Please state how many lines in the records that follow include "accomplish", with no other output.

Records drawn from a dataset
· · ·

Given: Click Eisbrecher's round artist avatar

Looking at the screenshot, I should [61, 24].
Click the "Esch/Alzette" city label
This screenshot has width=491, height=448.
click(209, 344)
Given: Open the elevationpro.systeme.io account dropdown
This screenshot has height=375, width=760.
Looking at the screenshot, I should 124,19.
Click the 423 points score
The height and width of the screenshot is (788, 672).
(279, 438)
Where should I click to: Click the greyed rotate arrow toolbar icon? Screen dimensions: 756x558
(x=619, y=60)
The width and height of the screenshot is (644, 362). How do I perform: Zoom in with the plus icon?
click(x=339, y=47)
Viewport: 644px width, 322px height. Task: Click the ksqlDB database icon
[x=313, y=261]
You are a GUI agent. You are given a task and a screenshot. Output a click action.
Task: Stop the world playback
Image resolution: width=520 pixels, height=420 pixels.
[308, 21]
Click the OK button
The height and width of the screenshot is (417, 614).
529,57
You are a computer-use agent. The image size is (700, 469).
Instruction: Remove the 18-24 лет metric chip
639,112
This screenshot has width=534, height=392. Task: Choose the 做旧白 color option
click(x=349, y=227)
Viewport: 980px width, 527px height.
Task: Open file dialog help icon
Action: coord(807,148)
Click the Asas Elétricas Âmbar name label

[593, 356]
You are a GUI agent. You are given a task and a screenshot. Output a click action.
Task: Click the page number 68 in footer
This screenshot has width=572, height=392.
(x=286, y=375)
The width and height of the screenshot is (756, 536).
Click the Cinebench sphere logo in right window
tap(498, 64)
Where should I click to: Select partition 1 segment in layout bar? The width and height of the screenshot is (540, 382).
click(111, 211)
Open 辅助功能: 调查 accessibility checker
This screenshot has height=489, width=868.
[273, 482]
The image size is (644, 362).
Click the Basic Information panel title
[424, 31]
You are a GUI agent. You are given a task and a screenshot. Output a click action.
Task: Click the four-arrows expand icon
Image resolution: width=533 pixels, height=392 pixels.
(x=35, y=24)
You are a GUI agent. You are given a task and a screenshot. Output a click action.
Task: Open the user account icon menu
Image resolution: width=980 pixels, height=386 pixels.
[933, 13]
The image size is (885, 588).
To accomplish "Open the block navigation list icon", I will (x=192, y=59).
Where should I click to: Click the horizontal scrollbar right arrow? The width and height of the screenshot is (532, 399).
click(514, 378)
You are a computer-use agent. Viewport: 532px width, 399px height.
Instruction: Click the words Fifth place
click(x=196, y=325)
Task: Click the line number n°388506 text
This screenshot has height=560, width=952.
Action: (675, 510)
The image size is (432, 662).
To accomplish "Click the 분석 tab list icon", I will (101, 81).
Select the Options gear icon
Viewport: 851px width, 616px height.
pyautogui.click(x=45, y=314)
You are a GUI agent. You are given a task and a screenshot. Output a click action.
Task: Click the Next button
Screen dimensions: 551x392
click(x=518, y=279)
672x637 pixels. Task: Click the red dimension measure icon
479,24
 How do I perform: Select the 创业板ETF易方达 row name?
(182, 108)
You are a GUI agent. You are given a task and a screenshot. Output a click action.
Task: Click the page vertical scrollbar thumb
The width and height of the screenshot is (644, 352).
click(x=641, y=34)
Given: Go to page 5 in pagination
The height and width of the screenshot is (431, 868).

· · ·

_Reply to the task_. 2